Despite some fine acting and a few genuinely emotive moments, We’ll Meet Again falls into the trap of so many student plays in that it doesn't seem truly aware of which genre it aims to evoke. Straddling thriller, action, tragedy and near comic spoof, it was almost impossible for an audience to emotionally connect with characters that appeared so fragmented. With the exception of Max Slater, sensitively played by Charlie Houseago, and his wife (Kate Reid), the cast felt somewhat two-dimensional. Questionable accents and flat one-liners meant some comedic moments fell short, and the pathos of Reid’s moving closing monologue felt disjointed from the fast action of the rest of the play; it well may be that a story has a ‘beginning, middle and an end’, but this play was lacking in cohesion between the three.

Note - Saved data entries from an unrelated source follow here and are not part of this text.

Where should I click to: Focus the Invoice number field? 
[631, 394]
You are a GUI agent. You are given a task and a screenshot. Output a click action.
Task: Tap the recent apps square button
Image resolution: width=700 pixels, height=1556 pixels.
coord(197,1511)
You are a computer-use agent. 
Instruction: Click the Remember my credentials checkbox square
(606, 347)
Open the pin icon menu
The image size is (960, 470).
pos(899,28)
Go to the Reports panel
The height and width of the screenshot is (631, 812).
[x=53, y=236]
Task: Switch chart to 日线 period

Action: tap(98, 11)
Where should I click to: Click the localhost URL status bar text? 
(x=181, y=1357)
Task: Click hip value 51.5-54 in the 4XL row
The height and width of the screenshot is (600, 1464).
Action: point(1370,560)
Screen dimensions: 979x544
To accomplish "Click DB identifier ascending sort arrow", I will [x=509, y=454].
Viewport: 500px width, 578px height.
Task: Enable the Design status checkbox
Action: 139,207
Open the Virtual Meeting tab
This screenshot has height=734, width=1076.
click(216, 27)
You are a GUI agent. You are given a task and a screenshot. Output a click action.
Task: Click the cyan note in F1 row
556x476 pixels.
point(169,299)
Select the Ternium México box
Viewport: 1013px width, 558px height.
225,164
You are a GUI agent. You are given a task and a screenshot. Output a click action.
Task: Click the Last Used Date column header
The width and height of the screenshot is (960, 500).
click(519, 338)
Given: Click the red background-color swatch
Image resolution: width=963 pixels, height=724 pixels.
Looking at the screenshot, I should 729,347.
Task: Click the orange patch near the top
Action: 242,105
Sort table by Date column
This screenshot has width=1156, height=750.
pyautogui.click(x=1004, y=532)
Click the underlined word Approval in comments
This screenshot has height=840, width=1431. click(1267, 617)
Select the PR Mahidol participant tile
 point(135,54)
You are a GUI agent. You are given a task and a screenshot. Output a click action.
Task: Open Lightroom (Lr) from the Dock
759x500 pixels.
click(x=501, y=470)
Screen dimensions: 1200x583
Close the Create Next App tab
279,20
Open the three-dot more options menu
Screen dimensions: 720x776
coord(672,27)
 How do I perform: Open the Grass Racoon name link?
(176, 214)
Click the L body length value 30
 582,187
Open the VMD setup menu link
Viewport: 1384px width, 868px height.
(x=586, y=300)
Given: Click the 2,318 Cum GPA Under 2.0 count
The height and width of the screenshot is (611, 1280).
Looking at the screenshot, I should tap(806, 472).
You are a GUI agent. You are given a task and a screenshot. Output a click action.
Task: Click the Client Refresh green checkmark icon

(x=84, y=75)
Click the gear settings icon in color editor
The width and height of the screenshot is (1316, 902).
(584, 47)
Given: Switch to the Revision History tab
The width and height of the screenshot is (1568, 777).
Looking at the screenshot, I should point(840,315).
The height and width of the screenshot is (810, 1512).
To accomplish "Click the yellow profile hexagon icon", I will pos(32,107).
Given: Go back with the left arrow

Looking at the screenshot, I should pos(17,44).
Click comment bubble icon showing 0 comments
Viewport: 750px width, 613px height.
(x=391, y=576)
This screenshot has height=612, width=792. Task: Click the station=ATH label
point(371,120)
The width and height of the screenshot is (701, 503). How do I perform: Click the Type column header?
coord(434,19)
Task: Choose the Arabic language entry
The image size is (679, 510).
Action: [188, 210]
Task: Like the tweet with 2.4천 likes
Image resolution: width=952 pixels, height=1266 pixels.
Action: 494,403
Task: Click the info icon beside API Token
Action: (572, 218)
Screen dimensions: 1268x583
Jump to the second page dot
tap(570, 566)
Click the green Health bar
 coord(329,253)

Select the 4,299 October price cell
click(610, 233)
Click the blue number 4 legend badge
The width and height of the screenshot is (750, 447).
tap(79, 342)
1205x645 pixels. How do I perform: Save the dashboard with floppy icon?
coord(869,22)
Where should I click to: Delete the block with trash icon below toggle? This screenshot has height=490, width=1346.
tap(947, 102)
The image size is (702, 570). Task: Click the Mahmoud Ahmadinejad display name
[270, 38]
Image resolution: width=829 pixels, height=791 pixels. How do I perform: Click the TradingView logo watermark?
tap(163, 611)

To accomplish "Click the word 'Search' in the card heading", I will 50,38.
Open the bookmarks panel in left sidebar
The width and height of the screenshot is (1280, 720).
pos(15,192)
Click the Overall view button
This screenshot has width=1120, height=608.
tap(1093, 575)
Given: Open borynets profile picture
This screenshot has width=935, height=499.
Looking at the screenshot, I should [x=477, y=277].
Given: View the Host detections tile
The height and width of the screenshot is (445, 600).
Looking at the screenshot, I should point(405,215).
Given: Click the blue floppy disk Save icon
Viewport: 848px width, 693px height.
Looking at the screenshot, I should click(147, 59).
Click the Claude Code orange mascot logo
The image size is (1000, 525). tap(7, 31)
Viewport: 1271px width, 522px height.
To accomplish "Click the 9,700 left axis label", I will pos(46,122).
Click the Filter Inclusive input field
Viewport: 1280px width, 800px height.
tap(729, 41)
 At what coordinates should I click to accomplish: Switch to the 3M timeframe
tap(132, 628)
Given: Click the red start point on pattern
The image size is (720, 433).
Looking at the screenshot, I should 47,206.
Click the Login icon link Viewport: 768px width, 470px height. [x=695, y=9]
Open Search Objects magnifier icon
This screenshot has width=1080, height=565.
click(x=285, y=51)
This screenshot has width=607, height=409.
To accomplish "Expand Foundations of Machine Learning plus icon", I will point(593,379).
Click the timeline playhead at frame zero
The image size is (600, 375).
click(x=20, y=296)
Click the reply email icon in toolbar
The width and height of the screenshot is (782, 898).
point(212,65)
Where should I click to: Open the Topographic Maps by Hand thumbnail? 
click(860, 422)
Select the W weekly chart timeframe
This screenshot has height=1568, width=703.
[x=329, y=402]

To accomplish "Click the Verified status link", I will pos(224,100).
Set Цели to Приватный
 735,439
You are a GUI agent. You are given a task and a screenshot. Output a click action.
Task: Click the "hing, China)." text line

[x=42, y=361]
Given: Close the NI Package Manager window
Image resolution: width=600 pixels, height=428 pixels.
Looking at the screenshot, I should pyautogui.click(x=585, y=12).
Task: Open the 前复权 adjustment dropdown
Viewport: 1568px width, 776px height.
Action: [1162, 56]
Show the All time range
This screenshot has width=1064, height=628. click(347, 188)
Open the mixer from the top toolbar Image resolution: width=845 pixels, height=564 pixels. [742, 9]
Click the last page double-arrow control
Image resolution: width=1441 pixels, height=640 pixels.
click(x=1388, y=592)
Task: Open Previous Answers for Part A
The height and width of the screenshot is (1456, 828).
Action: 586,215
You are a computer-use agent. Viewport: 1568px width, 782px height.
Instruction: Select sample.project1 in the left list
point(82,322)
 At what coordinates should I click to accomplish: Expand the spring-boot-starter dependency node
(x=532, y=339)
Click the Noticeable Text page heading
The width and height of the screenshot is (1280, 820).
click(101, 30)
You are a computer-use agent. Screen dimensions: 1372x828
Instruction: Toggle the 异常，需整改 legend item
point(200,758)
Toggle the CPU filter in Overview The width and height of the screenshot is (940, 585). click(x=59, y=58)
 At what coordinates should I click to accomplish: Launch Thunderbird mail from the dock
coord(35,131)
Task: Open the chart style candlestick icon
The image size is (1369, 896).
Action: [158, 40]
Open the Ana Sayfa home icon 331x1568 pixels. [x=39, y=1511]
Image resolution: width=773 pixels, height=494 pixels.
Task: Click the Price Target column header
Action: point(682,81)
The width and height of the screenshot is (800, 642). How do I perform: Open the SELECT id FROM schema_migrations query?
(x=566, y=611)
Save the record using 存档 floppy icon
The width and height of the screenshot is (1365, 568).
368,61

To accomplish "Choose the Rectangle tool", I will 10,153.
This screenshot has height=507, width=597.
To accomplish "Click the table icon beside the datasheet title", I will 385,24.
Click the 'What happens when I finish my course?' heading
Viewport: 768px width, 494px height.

That said, the actual scene transitions between the different moments in Cara’s life were smooth, and here the intimate Corpus setting worked well; the use of the same set throughout provided a physical continuation of space that the three Cara’s (Daisy Jones, Megan Lea and Isobel Gooder) moved well around, fleshing out Cara’s personality in the same liminal area, and the use of Dame Vera Lynn’s signature song, We’ll Meet Again alongside muted battle noises was effective and engaging.

Although there were moments when all three Cara’s were on stage – when they seemed to connect with each other and her development was clear – the disjunct between Sunday school Cara and her teenage incarnation in particular was obvious, and one felt as if they were two completely different people. Attempts had clearly been made to link all three girls – the matching movement of touching their faces, their brazen delivery – but ultimately it was the writing rather than the acting that created the awkwardness of character, which was all the more noticeable when paired with Houseago’s believable and touching portrayal of Max’s development.

Farcical moments – such as the bizarre torture scene that was almost a Bond parody, the poorly timed fight sequences, and some unfortunate over-acting – were redeemed by patches of real emotional connection, in particular the adult Cara’s confession to Max of the breakdown of her life. Ultimately, this was a play that lacked a sense of cohesion and played too much to cliché, but showcased acting that was at times extremely sensitive and thought-provoking. With some tweaks to the script and work on the supporting characters, this has the potential to be a very entertaining show indeed.